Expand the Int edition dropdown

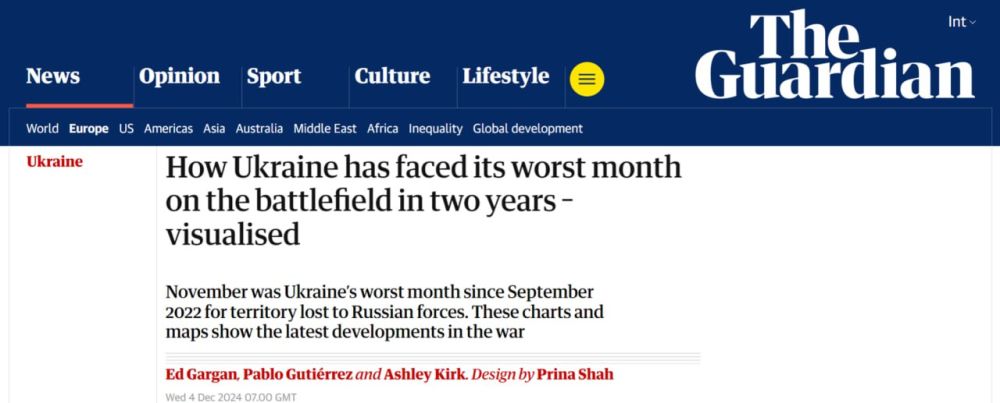coord(961,22)
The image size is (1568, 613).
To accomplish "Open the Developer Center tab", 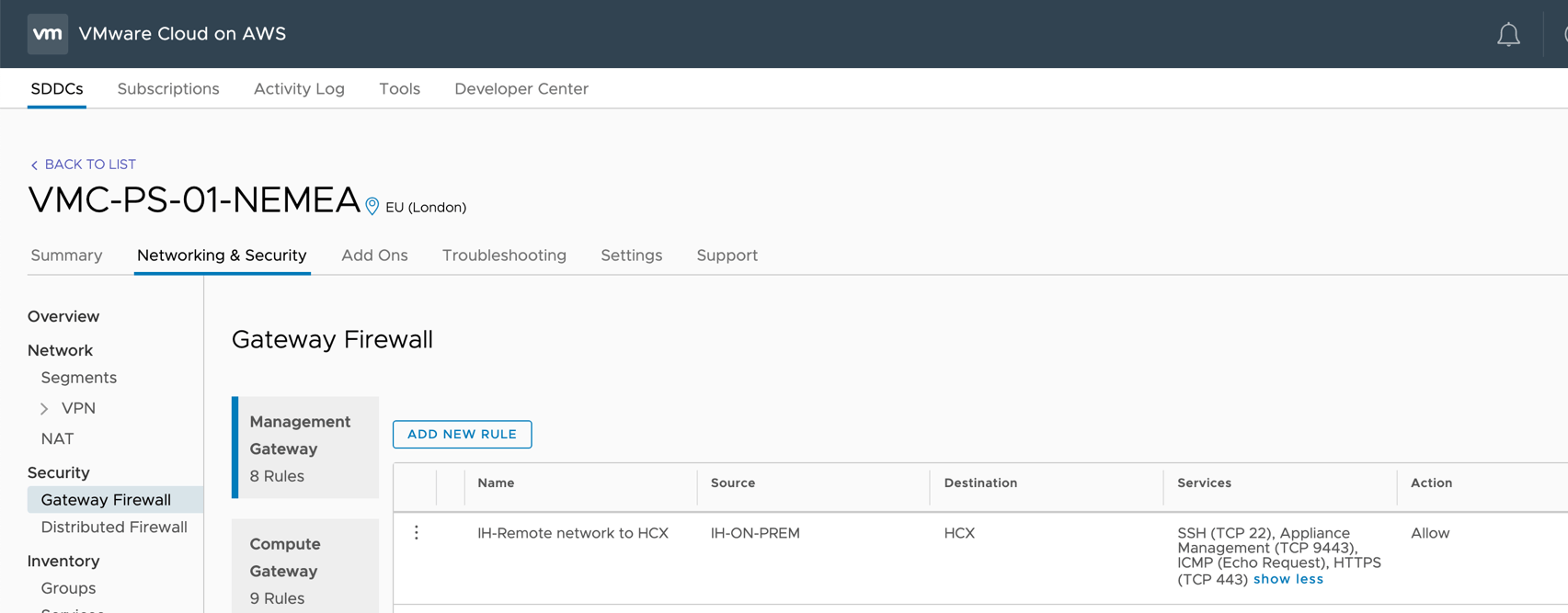I will click(x=521, y=89).
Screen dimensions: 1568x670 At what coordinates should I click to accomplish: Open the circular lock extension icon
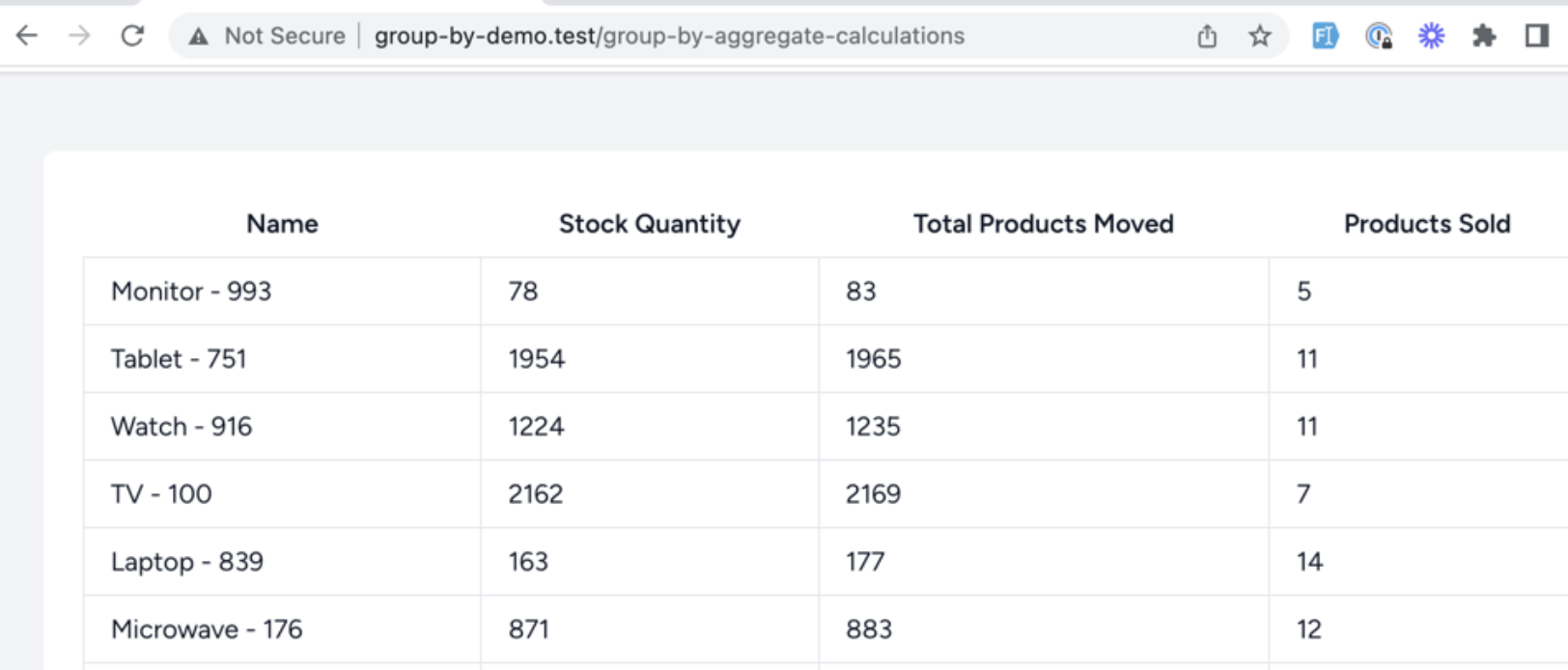click(x=1379, y=37)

# EXERCISE INSTRUCTIONS:
Restate word for word the lines above that start at the line containing "Screen dimensions: 1568x670" and run to the end of the listing; exclude the pictures.

# RESULT OF THE TASK:
Screen dimensions: 1568x670 At what coordinates should I click to accomplish: Open the circular lock extension icon
click(x=1379, y=37)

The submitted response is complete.